The fast oscillating waveform appears to be 14/(100 ns) = 140 MHz and the slow oscillating waveform appears to be 8/(100 ns) = 80 MHz. FPGA's usually run at 50 MHz meaning that the nyquist frequency is 25 MHz which means that your signals will be aliased.

The last bullet I mentioned which is what you were close to would maybe work if you used asynchronous counting, because then your 50 MHz clock is not related to the events. But the asynchronous counting has an upper limit as well, check your datasheet for your FPGA, it might go up to 140 MHz, who knows. I don't. I don't really recommend this solution because your FPGA might heat up drastically because it's counting very fast.

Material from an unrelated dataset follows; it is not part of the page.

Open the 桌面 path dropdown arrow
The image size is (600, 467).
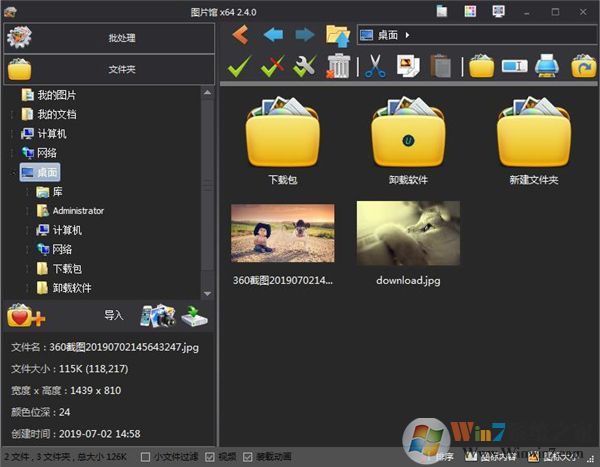409,36
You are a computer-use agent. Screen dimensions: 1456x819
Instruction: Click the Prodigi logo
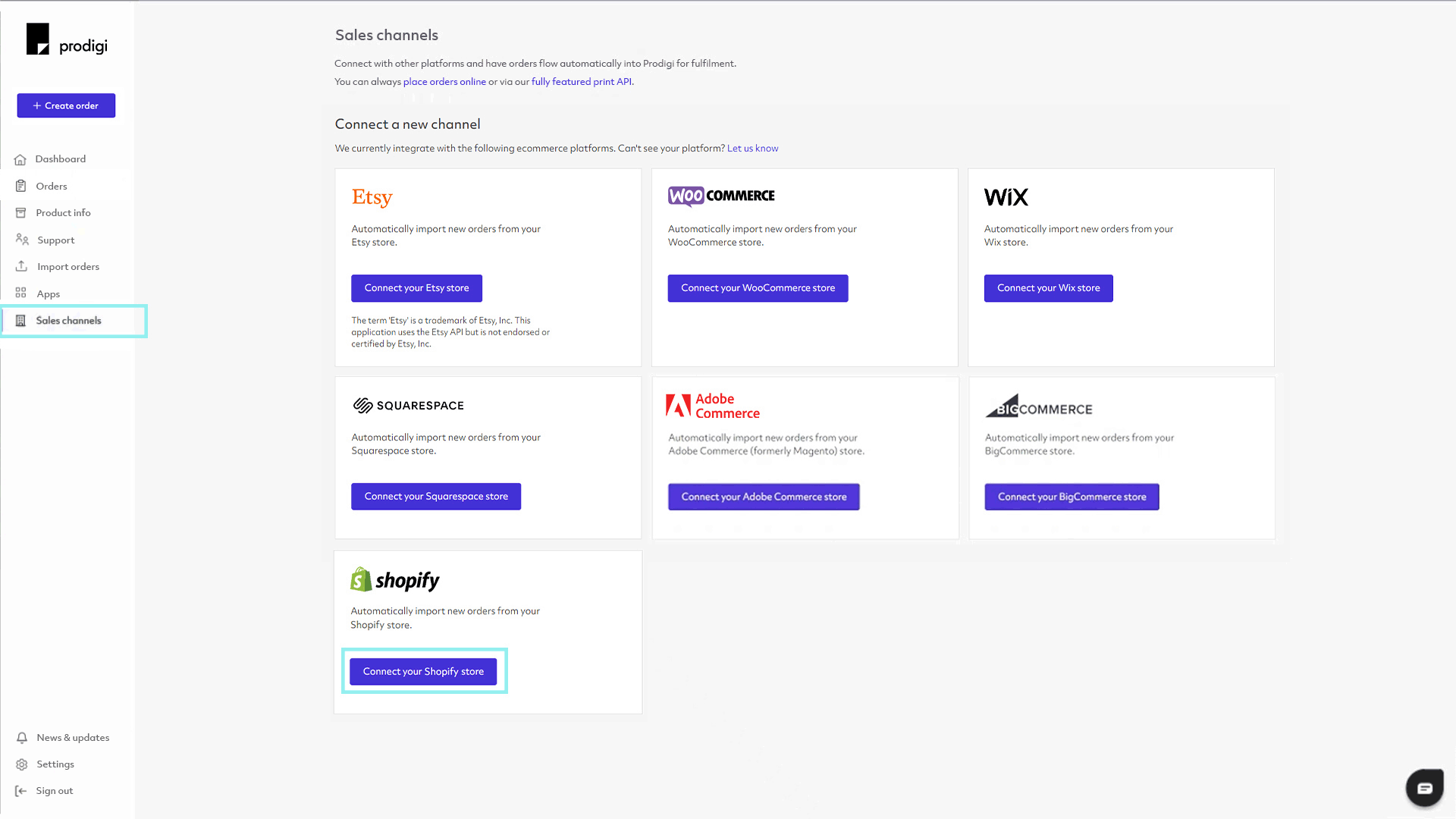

With 50 MHz clock frequency, the 140 Mhz will bend over to 140 mod 25 = 15 MHz and your 80 MHz will bend over to 80 mod 25 = 5 MHz due to aliasing (undersampling). This means that a simple Goertzel's Algorithm can be implemented that is only looking at either 15 MHz or 5 MHz. I choose 15 MHz.

Here's some pseudo-code that would implement a sliding Goertzel's Algorithm that decays. The phase isn't really 100% correct because I don't care about. We're caring about the amplitude, the presence of a wave, not the phase.

void setup(){
  Complex G = 0 
  //in my pseudo-code "Complex" is a datatype that means a+ib

  Re A = 0.5
  //This is for making a decaying Goertzel filter.
  //Re means Real
  //Im means Imaginary

  //The resulting amplification of a 140 Mhz(= 15 Mhz) sine wave
  //will be 1/(1-A) = 2. So if the amplitude is 8 
  //then the amplitude of G will be around 16, and squared around 256

  Complex W = A*e^(-i*2*pi*15/50) 
  = A(cos(-2*pi*15/50) + i*sin(-2*pi*15/50))
  = a+ib 
  ≃ -0.15 -0.47i
  //I hope you know how complex numbers works.

  bool X = 140/80 Mhz waveform
  //This is the 140/80 MHz waveform, one sample. 
  //You can multiply this value so it's large, 
  //like 8 or higher if you want higher resolution
  //it's effectively fixed point arithmetic. 
  //(a multiplication by 8 is the same as padding 3 LSB zeros)

  Re amplitude = 0
  //This will be proportional to the amplitude of 140 Mhz
  //waveform. So you will want to compare this variable to something
}

void loop(){//@always posedge (50 Mhz clock) or whatever it is
  G = X + G*W

  //Here's the same information but verbose
  //A = Re(X) + Re(G)Re(W) - Im(G)Im(W)
  //B = Im(X) + Re(G)Im(W) + Im(G)Re(W)
  //Re(G) = A
  //Im(G) = B

  amplitude = Re(G)*Re(G)+Im(G)*Im(G)
  //you could square root the amplitude if you want the actual length
  //but just "square" your value you are comparing and get rid of 
  //the square root. It's more efficient this way. 
  if (amplitude > 100){
    //We've detected a 1! 
    //since we didn't square root it, 
    //the amplitude of G is above sqrt(100) = 10. 
  }else{
    //If we haven't detected 140 Mhz 
    //then it must be 80 Mhz
    //then it must be a 0
    //We've detected a 0! 
  }
}

The pseudo-code assumes that you know complex numbers and what you are doing. I've never dealt with Verilog and can therefor not produce anything remotely close to it. But this pseudo-code should be easily implemented.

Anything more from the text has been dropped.